Arbeitsaufträge:
[A] Beantworte zum Text über die Stasiunterlagen in Leipzig diese Fragen:
(i) Wie viel Prozent der Aktenbestände sind in der Leipziger Außenstelle bisher erschlossen?
(ii) Welche Funktion hat Regina Schild?
(iii) Wie viele Anträge auf Akteneinsicht gehen pro Monat etwa bei der Leipziger Behörde ein?
[B] Setze den Text über die Stasiunterlagen in Leipzig nach seinem letzten Satz fort.

Leipzig – Auch 15 Jahre nach Herstellung der deutschen Einheit ist eines der dunkelsten Kapitel der DDR-Geschichte noch längst nicht aufgearbeitet. „Bei uns sind erst 86 Prozent der Aktenbestände erschlossen“, sagte Regina Schild, Leiterin der Außenstelle Leipzig der Bundesbeauftragten für die Stasiunterlagen. Und noch immer gehen Monat für Monat etwa 500 Anträge auf Akteneinsicht bei der Leipziger Behörde ein.

Daten zu Elementen und Textpositionen:
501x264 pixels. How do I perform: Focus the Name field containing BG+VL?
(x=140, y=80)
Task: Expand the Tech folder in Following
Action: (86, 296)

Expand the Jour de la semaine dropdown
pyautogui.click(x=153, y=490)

Lösungen:
[A]
(i) 86 Prozent
(ii) Sie leitet die Außenstelle Leipzig der Bundesbeauftragten für die Stasiunterlagen.
(iii) Etwa 500

[B]
„Freiheit für meine Akte“ – so lautete eine der zentralen Forderungen der Bürgerrechtler, nachdem sie das SED-Regime in die Knie gezwungen und auch die Dienststellen des besonders verhassten Ministeriums für Staatssicherheit (MfS) besetzt hatten. „Wobei der Begriff ‚meine Akte’ so kaum zutrifft“, berichtet Schild aus der Arbeit der Archivare. Diese stellen nämlich immer wieder fest, dass personenbezogene Daten in unterschiedlichen Akten auftauchen, wenn etwa in Berichten der Stasi über Ausreisewillige auch deren Freunde oder Kollegen namentlich genannt werden.

Die Unterlagen, die die Mitarbeiterinnen und Mitarbeiter der Leipziger Außenstelle zu bearbeiten haben, füllen rund zehn Kilometer an laufenden Akten. Und die Sichtung ist nach Schilds Angaben noch lange nicht abgeschlossen. Mit Bildung der Behörde stand nach Schilds Worten die Erschließung von Personenakten im Vordergrund. „Ganz wichtig waren zum Beispiel die Unterlagen, die wir für Rehabilitierungsverfahren zur Verfügung stellen konnten“, berichtet sie.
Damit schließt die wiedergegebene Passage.